She touched her throat where his hand had wrapped around it – twice now, and that should have been enough reason to stay as far away from him as possible. It was enough reason. It was more than enough.

She closed her eyes again and wiped away the tears that slipped past her lashes, and she reached out into the current of the Force, following eddies of energy here and there until one brought her back to the enclave and to all the life within. She was too far away to discern between most of its residents, although she recognized the unique patterns of sun-bright warmth that were her brother and her cousins. They existed within a mostly tranquil river of light, but there was something else, something dark and still beneath that river, a stone that didn't belong.

His presence was unobtrusive enough that anyone who didn't realize he was there likely wouldn't pay the feeling any mind, assuming that it was caused by some distant disturbance. And yet the flowing waters of her perception rippled as they passed over him, subtly altered by even that fleeting contact. It had always been like that with him, ever since that day on the beach of Kordros. Subtly and irrevocably altered.
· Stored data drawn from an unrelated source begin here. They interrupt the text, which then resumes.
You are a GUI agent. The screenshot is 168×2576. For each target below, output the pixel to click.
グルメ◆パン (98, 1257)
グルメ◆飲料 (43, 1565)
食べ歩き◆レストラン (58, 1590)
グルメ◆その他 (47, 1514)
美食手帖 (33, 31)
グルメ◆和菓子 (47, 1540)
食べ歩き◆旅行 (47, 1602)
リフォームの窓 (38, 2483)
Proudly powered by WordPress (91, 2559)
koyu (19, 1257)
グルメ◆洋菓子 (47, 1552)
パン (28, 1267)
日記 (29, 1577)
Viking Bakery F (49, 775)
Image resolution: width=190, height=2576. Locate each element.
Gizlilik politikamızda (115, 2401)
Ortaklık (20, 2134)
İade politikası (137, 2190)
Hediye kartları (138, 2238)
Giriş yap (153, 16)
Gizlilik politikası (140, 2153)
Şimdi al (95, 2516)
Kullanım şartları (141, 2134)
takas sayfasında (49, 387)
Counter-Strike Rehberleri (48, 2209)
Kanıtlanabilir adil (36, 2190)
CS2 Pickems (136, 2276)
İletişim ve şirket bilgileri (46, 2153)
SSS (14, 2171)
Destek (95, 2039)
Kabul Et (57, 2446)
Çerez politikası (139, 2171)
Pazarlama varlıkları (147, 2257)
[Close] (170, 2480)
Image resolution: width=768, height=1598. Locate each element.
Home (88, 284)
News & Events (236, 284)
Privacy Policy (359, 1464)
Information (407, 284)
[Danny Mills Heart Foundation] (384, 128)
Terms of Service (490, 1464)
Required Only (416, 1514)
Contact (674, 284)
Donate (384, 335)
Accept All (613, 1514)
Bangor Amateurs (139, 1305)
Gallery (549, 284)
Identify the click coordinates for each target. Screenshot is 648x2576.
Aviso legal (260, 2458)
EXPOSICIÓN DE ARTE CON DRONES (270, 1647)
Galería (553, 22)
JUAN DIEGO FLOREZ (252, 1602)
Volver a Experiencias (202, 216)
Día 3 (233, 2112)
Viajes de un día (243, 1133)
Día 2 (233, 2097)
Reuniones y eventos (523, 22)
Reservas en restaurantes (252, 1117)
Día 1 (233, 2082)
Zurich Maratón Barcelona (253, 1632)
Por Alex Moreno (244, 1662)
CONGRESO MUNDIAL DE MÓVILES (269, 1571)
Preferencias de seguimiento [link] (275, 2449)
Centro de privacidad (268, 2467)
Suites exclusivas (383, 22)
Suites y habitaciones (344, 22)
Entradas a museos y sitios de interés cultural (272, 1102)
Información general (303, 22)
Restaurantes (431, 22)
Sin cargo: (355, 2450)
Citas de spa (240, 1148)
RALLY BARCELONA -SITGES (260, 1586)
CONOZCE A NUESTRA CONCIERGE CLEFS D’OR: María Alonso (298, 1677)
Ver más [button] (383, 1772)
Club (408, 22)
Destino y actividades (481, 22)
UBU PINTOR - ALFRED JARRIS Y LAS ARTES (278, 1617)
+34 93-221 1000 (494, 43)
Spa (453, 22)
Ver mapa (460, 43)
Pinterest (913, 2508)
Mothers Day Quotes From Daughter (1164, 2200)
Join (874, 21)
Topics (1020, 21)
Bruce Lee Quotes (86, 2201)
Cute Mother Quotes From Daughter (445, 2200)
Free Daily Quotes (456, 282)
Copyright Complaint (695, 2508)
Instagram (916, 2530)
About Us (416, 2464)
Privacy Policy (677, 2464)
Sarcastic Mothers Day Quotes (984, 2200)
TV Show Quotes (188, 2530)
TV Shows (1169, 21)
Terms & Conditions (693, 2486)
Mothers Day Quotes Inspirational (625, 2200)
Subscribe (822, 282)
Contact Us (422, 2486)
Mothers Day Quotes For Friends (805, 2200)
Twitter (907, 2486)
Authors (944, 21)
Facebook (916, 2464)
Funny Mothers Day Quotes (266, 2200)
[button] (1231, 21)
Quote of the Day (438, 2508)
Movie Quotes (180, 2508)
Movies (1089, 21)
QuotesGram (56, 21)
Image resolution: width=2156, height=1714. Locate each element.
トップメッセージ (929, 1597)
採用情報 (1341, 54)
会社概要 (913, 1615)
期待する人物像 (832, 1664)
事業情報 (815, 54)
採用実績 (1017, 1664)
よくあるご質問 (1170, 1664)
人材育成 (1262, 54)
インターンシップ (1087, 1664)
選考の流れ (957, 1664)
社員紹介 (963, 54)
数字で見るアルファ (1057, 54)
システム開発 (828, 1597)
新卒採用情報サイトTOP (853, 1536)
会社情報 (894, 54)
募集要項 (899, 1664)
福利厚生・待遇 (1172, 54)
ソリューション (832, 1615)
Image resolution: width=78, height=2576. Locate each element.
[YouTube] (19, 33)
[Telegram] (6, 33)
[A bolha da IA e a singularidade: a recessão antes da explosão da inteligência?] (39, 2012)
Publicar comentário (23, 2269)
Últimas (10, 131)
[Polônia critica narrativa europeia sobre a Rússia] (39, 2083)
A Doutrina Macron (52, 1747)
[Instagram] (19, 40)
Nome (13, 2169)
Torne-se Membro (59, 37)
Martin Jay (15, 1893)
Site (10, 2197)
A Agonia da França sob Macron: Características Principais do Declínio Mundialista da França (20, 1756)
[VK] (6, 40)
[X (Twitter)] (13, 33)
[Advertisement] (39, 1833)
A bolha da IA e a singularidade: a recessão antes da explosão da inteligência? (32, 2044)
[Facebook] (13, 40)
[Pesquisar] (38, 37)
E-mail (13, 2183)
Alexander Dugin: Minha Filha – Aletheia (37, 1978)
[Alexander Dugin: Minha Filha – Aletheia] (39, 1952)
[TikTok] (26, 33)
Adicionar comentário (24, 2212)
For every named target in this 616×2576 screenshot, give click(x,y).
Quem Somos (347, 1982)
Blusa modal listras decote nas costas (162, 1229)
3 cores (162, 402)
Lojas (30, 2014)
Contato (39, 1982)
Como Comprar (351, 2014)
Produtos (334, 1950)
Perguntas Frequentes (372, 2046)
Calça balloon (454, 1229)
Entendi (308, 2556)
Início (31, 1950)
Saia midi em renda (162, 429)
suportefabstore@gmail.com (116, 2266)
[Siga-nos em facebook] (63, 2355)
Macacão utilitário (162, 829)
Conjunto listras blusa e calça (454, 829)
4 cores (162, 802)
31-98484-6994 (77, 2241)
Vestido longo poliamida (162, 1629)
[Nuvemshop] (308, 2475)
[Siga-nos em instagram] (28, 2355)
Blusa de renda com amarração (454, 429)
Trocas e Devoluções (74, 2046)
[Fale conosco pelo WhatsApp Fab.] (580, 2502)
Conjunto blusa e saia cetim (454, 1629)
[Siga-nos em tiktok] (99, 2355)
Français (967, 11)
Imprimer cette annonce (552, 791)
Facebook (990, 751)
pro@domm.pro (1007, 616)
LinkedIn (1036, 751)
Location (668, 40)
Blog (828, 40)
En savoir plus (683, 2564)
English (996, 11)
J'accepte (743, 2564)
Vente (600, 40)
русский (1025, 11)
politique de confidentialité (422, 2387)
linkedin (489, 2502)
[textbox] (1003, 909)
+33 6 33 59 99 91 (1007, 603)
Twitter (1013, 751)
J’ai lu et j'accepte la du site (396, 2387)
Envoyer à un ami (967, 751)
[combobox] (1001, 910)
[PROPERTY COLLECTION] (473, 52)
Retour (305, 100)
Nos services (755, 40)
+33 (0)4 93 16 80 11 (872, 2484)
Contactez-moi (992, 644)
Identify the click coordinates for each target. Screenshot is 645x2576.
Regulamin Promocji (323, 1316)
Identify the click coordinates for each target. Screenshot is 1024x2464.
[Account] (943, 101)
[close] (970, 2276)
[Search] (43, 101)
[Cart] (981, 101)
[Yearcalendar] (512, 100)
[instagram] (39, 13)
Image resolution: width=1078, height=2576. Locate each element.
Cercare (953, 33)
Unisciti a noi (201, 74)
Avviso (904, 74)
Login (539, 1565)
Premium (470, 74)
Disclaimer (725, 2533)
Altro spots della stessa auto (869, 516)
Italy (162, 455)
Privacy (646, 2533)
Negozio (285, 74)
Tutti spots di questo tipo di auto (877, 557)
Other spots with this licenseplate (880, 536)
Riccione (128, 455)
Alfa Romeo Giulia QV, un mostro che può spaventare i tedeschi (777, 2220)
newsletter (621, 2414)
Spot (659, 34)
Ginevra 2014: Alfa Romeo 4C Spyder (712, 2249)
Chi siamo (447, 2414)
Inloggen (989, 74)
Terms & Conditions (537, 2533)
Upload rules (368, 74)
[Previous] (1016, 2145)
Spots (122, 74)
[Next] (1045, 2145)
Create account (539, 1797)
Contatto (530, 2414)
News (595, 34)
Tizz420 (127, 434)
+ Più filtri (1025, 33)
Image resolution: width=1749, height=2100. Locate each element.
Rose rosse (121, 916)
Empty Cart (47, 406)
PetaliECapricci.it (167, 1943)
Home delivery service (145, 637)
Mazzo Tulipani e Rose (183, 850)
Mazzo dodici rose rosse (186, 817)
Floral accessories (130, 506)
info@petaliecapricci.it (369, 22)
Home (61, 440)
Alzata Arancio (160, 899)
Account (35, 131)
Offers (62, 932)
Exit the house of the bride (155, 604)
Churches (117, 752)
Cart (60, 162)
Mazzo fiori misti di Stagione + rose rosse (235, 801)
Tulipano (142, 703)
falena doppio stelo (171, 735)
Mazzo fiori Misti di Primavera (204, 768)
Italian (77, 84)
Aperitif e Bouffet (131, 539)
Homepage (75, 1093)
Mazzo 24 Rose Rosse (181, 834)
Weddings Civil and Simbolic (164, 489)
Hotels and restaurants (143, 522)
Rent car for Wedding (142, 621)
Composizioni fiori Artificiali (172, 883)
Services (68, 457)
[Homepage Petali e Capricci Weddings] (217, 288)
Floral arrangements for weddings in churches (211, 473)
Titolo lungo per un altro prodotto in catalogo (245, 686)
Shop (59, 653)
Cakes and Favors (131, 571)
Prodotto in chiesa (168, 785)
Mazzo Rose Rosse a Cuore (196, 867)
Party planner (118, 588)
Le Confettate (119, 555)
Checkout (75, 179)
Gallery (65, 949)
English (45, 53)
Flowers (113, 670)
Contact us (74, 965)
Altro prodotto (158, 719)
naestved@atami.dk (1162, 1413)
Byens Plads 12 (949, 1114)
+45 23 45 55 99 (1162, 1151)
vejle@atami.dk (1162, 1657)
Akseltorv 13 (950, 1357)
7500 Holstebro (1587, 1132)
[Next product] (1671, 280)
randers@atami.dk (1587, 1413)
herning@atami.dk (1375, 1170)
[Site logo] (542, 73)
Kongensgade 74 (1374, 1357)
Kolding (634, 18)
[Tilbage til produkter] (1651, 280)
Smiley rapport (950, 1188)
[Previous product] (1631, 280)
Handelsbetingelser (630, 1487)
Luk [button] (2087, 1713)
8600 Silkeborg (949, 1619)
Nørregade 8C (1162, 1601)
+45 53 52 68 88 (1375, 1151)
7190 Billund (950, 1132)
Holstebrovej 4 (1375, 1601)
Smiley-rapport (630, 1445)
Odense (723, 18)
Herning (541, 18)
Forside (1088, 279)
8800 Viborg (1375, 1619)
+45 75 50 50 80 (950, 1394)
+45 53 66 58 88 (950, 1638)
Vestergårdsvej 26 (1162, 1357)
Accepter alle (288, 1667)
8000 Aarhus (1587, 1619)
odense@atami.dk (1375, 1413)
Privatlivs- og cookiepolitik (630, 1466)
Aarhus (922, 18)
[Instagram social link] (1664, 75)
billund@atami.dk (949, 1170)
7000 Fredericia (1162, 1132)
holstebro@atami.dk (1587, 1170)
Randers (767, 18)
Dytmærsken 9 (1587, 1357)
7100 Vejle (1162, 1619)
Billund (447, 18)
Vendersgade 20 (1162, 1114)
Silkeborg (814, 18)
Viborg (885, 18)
Could you have ever loved me?

She withdrew from the current and looked up at the horizon, at the gray clouds gathering there, casting a pall over the shimmering green sea. The rain would be here soon; she should return to the enclave now if she wanted to avoid it. She picked up her boots and slid off the rock, making a small splash in the shallow tide, and she followed the same path through the beachgrass, listening all the while to the steadily increasing turbulence of the waves as they hurled themselves against the cliff.

.


.

She dreamed that night. She didn't know what she dreamed of, only that it had been quiet and sad and seemed to last a lifetime, the way some dreams do. And even though she couldn't remember the dream beyond the hazy, ephemeral whisperings of sorrow and longing, when she caught a glimpse of herself in the mirror that next morning, she felt strangely and profoundly bereft, and she wanted nothing more than to go back to that place, wherever it was she'd been.

.


.

Allana was eating lunch alone on the third day when her brother and her twin cousins entered the dining hall, their hair and clothes damp with sweat and eyes bright with fatigue. It was clear they'd just finished sparring practice; even from this distance, she could hear their good-natured ribbing. They spotted her and waved, and as they came over and crowded around her table, she wrinkled her nose. "Guys, come on, I'm trying to eat here!"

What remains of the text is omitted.